= TASK STATEMENT =
What you return should match every entry, character for character.

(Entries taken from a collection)
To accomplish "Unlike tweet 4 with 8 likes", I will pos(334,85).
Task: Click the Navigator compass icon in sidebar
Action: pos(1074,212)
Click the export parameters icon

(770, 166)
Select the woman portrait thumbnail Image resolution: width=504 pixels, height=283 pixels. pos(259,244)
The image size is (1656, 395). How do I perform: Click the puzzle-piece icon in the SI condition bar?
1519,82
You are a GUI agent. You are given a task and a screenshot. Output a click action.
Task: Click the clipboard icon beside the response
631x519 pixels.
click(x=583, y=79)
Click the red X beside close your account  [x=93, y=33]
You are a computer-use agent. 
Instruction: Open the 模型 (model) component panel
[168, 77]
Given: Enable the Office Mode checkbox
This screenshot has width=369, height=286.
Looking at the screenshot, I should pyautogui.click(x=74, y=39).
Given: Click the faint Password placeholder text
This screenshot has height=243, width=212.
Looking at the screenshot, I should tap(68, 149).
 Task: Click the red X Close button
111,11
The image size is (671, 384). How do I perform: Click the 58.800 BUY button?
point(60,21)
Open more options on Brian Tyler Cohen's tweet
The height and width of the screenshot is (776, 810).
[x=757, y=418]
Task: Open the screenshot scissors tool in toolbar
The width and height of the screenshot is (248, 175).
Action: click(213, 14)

= ANSWER SECTION =
To accomplish "Unlike tweet 4 with 8 likes", I will pos(334,85).
Task: Click the Navigator compass icon in sidebar
Action: pos(1074,212)
Click the export parameters icon

(770, 166)
Select the woman portrait thumbnail Image resolution: width=504 pixels, height=283 pixels. pos(259,244)
The image size is (1656, 395). How do I perform: Click the puzzle-piece icon in the SI condition bar?
1519,82
You are a GUI agent. You are given a task and a screenshot. Output a click action.
Task: Click the clipboard icon beside the response
631x519 pixels.
click(x=583, y=79)
Click the red X beside close your account  [x=93, y=33]
You are a computer-use agent. 
Instruction: Open the 模型 (model) component panel
[168, 77]
Given: Enable the Office Mode checkbox
This screenshot has width=369, height=286.
Looking at the screenshot, I should pyautogui.click(x=74, y=39).
Given: Click the faint Password placeholder text
This screenshot has height=243, width=212.
Looking at the screenshot, I should tap(68, 149).
 Task: Click the red X Close button
111,11
The image size is (671, 384). How do I perform: Click the 58.800 BUY button?
point(60,21)
Open more options on Brian Tyler Cohen's tweet
The height and width of the screenshot is (776, 810).
[x=757, y=418]
Task: Open the screenshot scissors tool in toolbar
The width and height of the screenshot is (248, 175).
Action: click(213, 14)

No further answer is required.